Dalam sebuah sarasehan yang membahas perubahan geopolitik dunia, terungkap bahwa efisiensi anggaran masih menjadi kendala utama yang menghambat pelayanan publik. Beberapa kepala daerah mengeluhkan penurunan produktivitas ASN, menggarisbawahi adanya kesenjangan antara retorika reformasi dan realitas di lapangan. Kebijakan efisiensi anggaran yang sulit diadaptasi oleh daerah berdampak pada keterlambatan belanja daerah, yang pada akhirnya melemahkan daya beli masyarakat.
Wacana revisi Undang-Undang Aparatur Sipil Negara (UU ASN) menjadi sorotan tajam dalam konteks ini. Alih-alih memperkuat meritokrasi, efisiensi, dan akuntabilitas, revisi ini justru berpotensi menjadi ajang untuk mengakomodasi kepentingan kelompok tertentu dalam birokrasi.
Korps Pegawai Republik Indonesia (Korpri) baru-baru ini mengusulkan perpanjangan masa jabatan ASN kepada Presiden, meliputi jabatan manajerial (pejabat tinggi utama dari 60 menjadi 65 tahun, pejabat pimpinan tinggi madya dari 60 menjadi 63 tahun, pejabat pimpinan tinggi pratama dari 60 menjadi 62 tahun, pejabat administrator dan pengawas dari 58 menjadi 60 tahun) hingga jabatan non-manajerial. Usulan ini diklaim sebagai upaya penguatan ASN demi mewujudkan 'Asta Cita', namun menimbulkan pertanyaan kritis: Apakah usulan ini benar-benar mewakili seluruh ASN atau hanya kepentingan segelintir pimpinan Korpri?
Berikut adalah beberapa poin yang menjadi perhatian:
- Relevansi dengan Asta Cita: Apakah perpanjangan masa jabatan benar-benar berkorelasi dengan pencapaian Asta Cita?
- Dampak pada Reformasi Birokrasi: Sejauh mana perpanjangan masa jabatan berkontribusi pada reformasi birokrasi?

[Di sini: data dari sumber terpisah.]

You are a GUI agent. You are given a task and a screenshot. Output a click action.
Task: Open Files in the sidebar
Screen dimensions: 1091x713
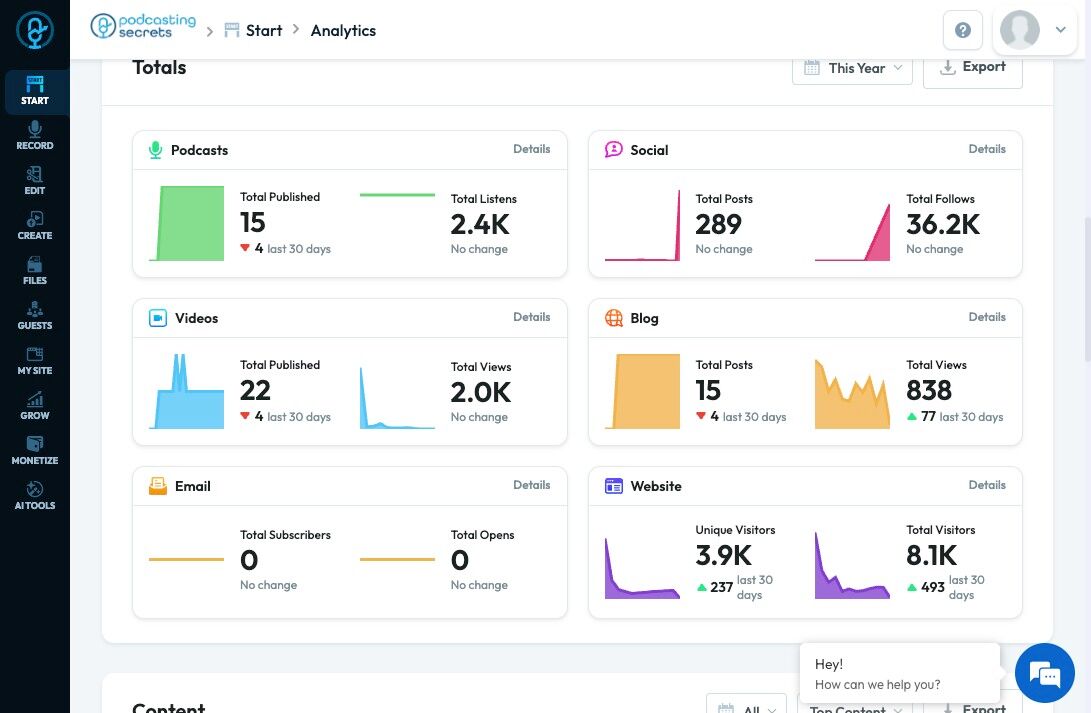(35, 271)
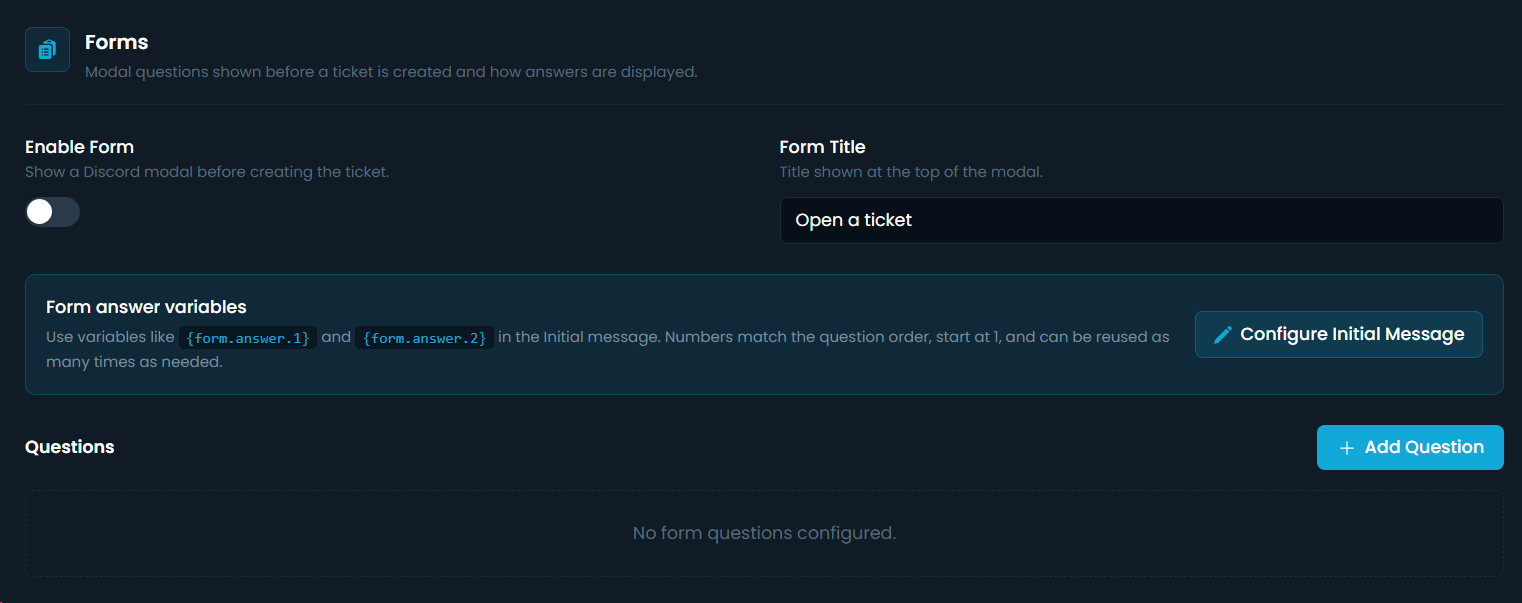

- Kondisi Ekonomi Rakyat: Bagaimana usulan ini dapat diterima di tengah kondisi ekonomi yang sulit, kemiskinan struktural yang meluas, dan tingginya angka korupsi?
Jika usulan ini direalisasikan, anggaran negara berpotensi tersedot untuk operasional birokrasi, mengorbankan layanan publik yang seharusnya menjadi prioritas. Negara-negara maju justru mengambil langkah berani untuk memangkas birokrasi demi efisiensi dan produktivitas. Contohnya, Amerika Serikat dan Vietnam telah melakukan restrukturisasi besar-besaran untuk menciptakan birokrasi yang lebih gesit dan hemat anggaran.
Ironisnya, di tengah perlambatan ekonomi, beban fiskal yang meningkat, dan tingginya ketimpangan sosial, Indonesia justru mempertimbangkan perpanjangan masa jabatan ASN. Hal ini seolah bertentangan dengan tuntutan zaman yang membutuhkan percepatan dan efisiensi.
Data dari BPS menunjukkan peningkatan jumlah pengangguran, terutama di kalangan lulusan diploma dan sarjana. Di tengah kondisi ini, muncul pertanyaan etis: Apakah memperpanjang masa jabatan ASN lebih penting daripada memberikan kesempatan kepada generasi muda terdidik?
Belanja pegawai dalam APBN terus meningkat, mengalahkan belanja modal, subsidi, dan belanja lainnya. Hal ini menciptakan paradoks reformasi birokrasi, di mana narasi yang dibangun adalah birokrasi yang gesit dan adaptif, namun kebijakan yang diambil justru konservatif.
Jika reformasi birokrasi benar-benar bertujuan untuk meningkatkan kesejahteraan rakyat, maka ukurannya bukanlah seberapa banyak ASN yang berhasil mempertahankan posisinya, melainkan seberapa besar dampak positif yang dihasilkan bagi masyarakat, terutama dalam mengurangi kemiskinan struktural. Penguatan ASN seharusnya fokus pada peningkatan kapabilitas, akuntabilitas, dan integritas, bukan sekadar perpanjangan masa jabatan.
Revisi UU ASN harus menjadi momentum untuk membangun birokrasi yang meritokratik dan berpihak pada rakyat, bukan melanggengkan birokrasi yang transaksional dan eksklusif. Di tengah penderitaan rakyat dan meningkatnya pengangguran terdidik, perpanjangan masa jabatan bukanlah prioritas yang tepat. Korpri seharusnya menyuarakan reformasi birokrasi yang berorientasi pada kepentingan rakyat, bukan kenyamanan birokrat.